Surprise Rendition of Handel’s Hallelujah Wows Shoppers

Unsuspecting shoppers at Macy’s were dazzled by a surprise rendition of Handel’s “Hallelujah” chorus on October 30 in Philadelphia.  When the 650 choristers, accompanied by the Wanamaker organ -- the largest organ in the world -- finished singing the Christmas classic, the mall erupted with applause.



The timeless beauty of good music left its mark.  “We are all drawn a little bit closer to heaven when we hear this played and sung,” said one of the 8 million people who later saw footage of the event.

The video has 5,000 more comments.


Another added:  “The Church at one time used to be in the center of the marketplace. The Church was central to the culture with various forms of art. So as you look at what took place at Macy’s, it is not a far cry from how the Church used to be accepted.”

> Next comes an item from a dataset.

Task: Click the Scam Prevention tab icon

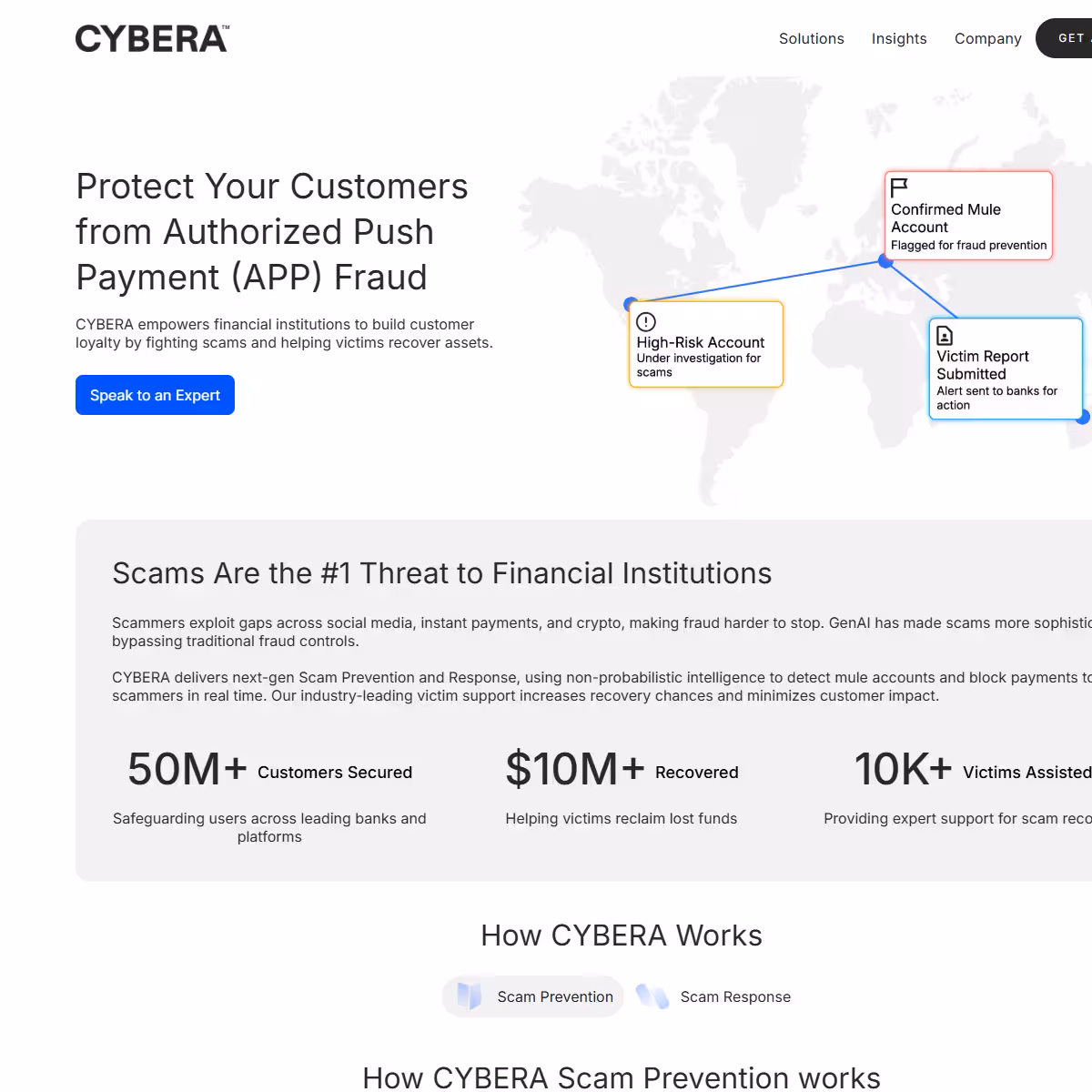Action: coord(470,996)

One more: “There is a certain lack of beauty in much of today’s music, as well as a lack of dignity. By the way, have you noticed how little of today’s music is beautiful? It’s cool, funky, raw, radical, jazzy, upbeat -- but not beautiful.”

A Living Tradition

King George II
King George II

The crown jewel of Handel’s Messiah is the “Hallelujah” chorus, which highlights passages of the New Testament. In concert halls around the word, audiences always stand up for the “Hallelujah.” This long-standing tradition originated when the Messiah premiered in London in the presence of King George II.  When the first chords of the chorus began, the king rose and remained standing.

Royal protocol has it that whenever a monarch stands, those in his or her presence should also stand as a sign of respect.  Therefore, on this occasion, both the audience and the orchestra stood with the king.

Why did the king stand?  The king’s gesture acknowledged Handel’s great musical genius.  But more importantly, King George II rose for a higher reason.  Standing for the majestic strains of “King of kings, Lord of lords,” he was accepting his place as a subject of the King of kings.

The beautiful tradition has endured for two centuries.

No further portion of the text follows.